How to parse and group hierarchical list items from an unindented string in Python?

@c-rob Thank you for taking the time to explore potential solutions to my problem using AI. I sincerely appreciate your efforts and the insights you’ve shared from your own experience working with PDF documents and converting them to various formats.

I have indeed attempted to leverage AI and language models to find a solution to this problem in the past. However, the code suggestions generated by these models often rely on indentation to determine the hierarchy of the lists, which is not a reliable approach for my specific use case. Additionally, many of the AI-generated solutions fail to pass the majority of the test cases I’ve provided, indicating that they are not robust enough to handle the diverse range of inputs and edge cases.

Your firsthand experience with processing OCR material and the challenges you encountered, such as inconsistencies in bullet markings, indentation, and whitespace, resonates with the difficulties I’m facing. Ensuring consistency in the input is indeed crucial for developing a reliable solution. While manual processing of bullets into Markdown worked for your application, I’m hoping to find an automated approach that can handle the variations present in my input data. Nevertheless, your insights have reinforced the importance of considering these factors when developing a solution.

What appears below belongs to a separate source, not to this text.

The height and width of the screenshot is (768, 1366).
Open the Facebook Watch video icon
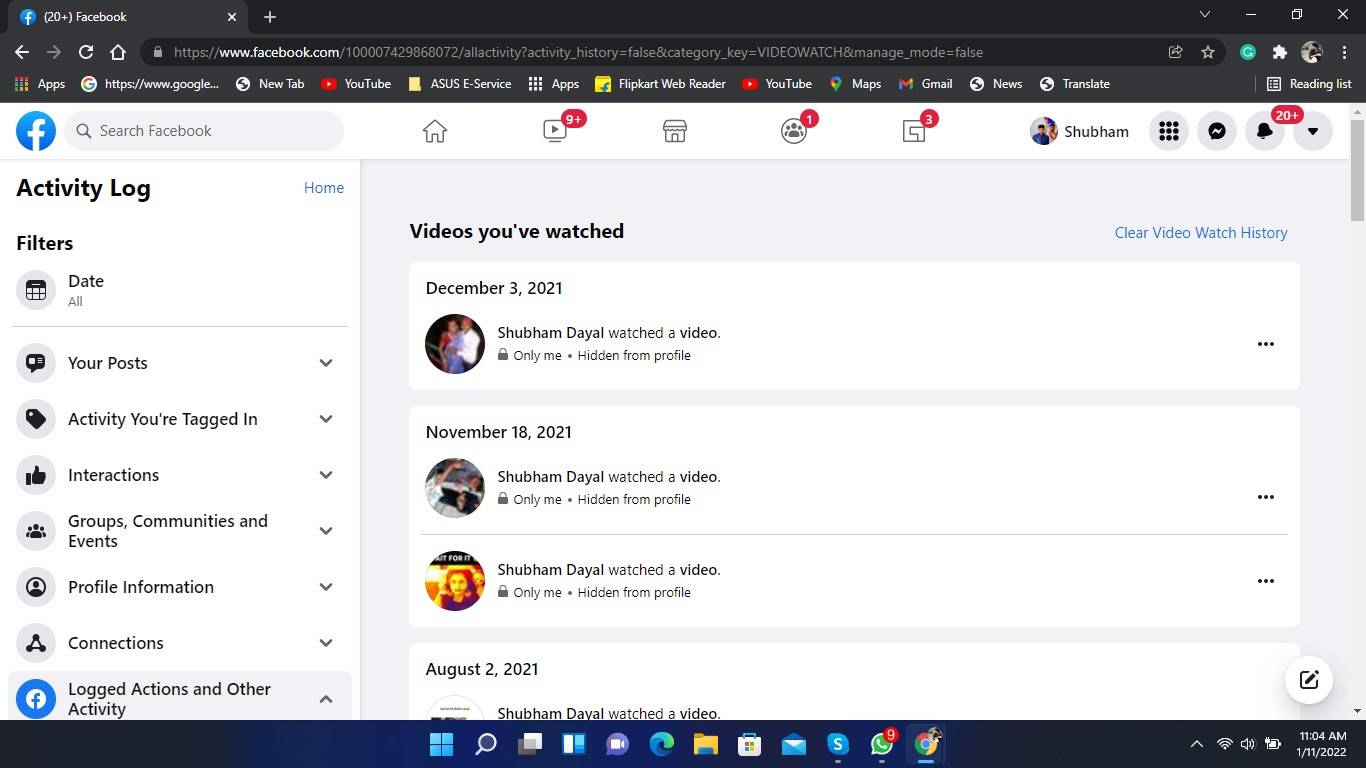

It was a bit thin, but I only had so much time before work. A lot of people have offered help. I’ll read that and see if I still have useful things to say. I think there is a simple grammar here.

I think @FelixLeg has got you most of the way with this. I don’t understand why the program you exhibit to apply it is so complicated (and I don’t think I need to).

There is one fundamental problem, though. Your stated way of identifying top-level and lower-level items by their start is ambiguous. Bullets can start either type, so when any item after the first, the parser cannot tell whether a bulleted paragraph is top-level or begins/continues a sequence of low-level paragraphs.

This may be (one reason) why it doesn’t quite work yet.

Now, if you mean in your specification that all the top-level paragraphs in a given document are of the same style (e.g. all numeric, or all the same bullet) while lower-level paragraphs are always recognisably different, which must be the case, I think, then it is only necessary to remember the top-level style to disambiguate the grammar.